Yes, but I am worried that nextToken can point to the very beginning of
the current buffer, rendering *(nextToken-1) invalid.

> There is an un-conditional strcspn() call prior to the while-loop
> which will move the nextToken pointer down into the buffer at least
> one character in distance.

Why do you expect that strcspn() to always return a positive value?

> If the buffer starts with a '\' character the nextToken should be
> pointing at its escaped value character. 

Where would nextToken be increased in that case, prior to reaching the
loop? AFAICT, strcspn() would return zero when the buffer starts with a
backslash and, hence, nextToken will remain pointing at the beginning of
the buffer. It is possible that I have overlooked some other code that
makes that impossible, but even if I did, the change looks very fragile
at best.

>> The second problem with this code is that it incorrectly handles
>> "\\X" AFAICT: X should not be escaped, even though it is preceded
>> by a backslash (because that backslash is itself escaped).

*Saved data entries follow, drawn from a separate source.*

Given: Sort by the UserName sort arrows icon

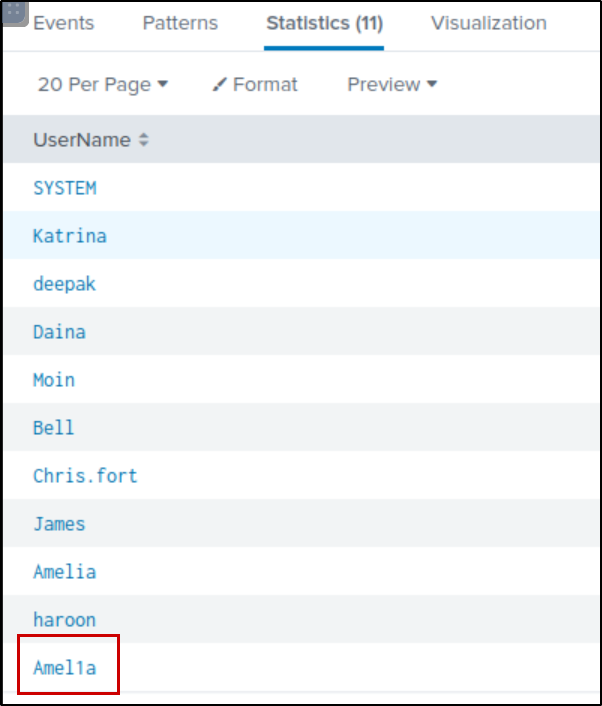Looking at the screenshot, I should 144,141.
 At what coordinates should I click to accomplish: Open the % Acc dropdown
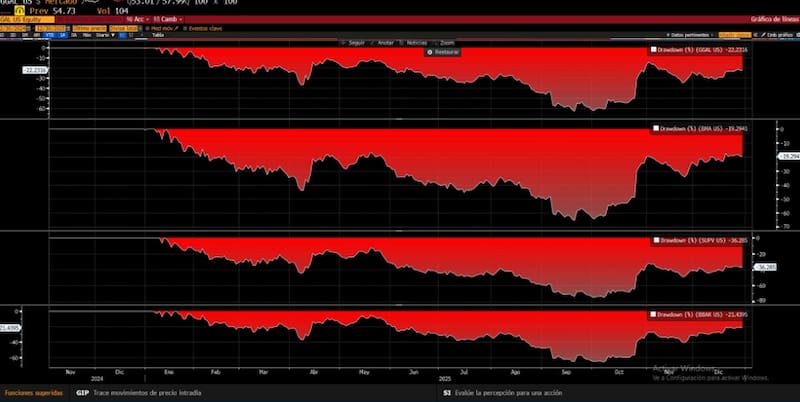[136, 19]
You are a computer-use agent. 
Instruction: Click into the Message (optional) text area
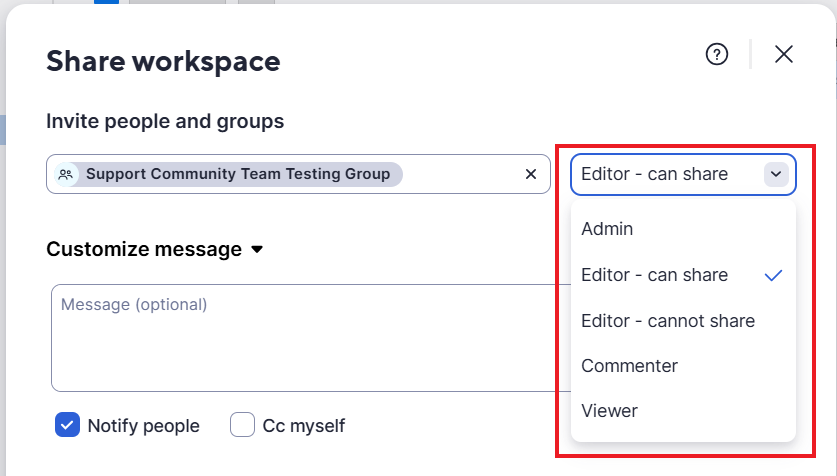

> This code does not un-escape anything. All it does is notice '\'
> escapes and ensures that both the '\' and character following are
> included in the token

Unfortunately, the same code also includes characters that were _not_
protected/escaped/whatever by '\'. Details below.

> The regex pattern parser is responsible for any
> un-escaping and processing of the token itself.

Agreed. I am only talking about tokenizing, which is this code
responsibility.

>     while (... *(nextToken-1) == '\\') {
>         ++nextToken; // skip the quoted-pair (\-escaped) character

I am talking about the "skip" code above. It is incorrectly skipping X
in "\\X". For example, it will "skip" (i.e., include in token) a space
character in

  foo\\ bar

The above text has two space-separated tokens: "foo\\" and "bar", but
the loop will treat that text as one token, because it sees the space
character as "escaped". That is wrong AFAICT.

>> Except for the nextToken-1 concerns, the above corrections are
>> cosmetic, of course.

> Fixed all, and applied to trunk as rev.13730

The two non-cosmetic concerns remain for the now-committed code IMO.

Thank you,

Alex.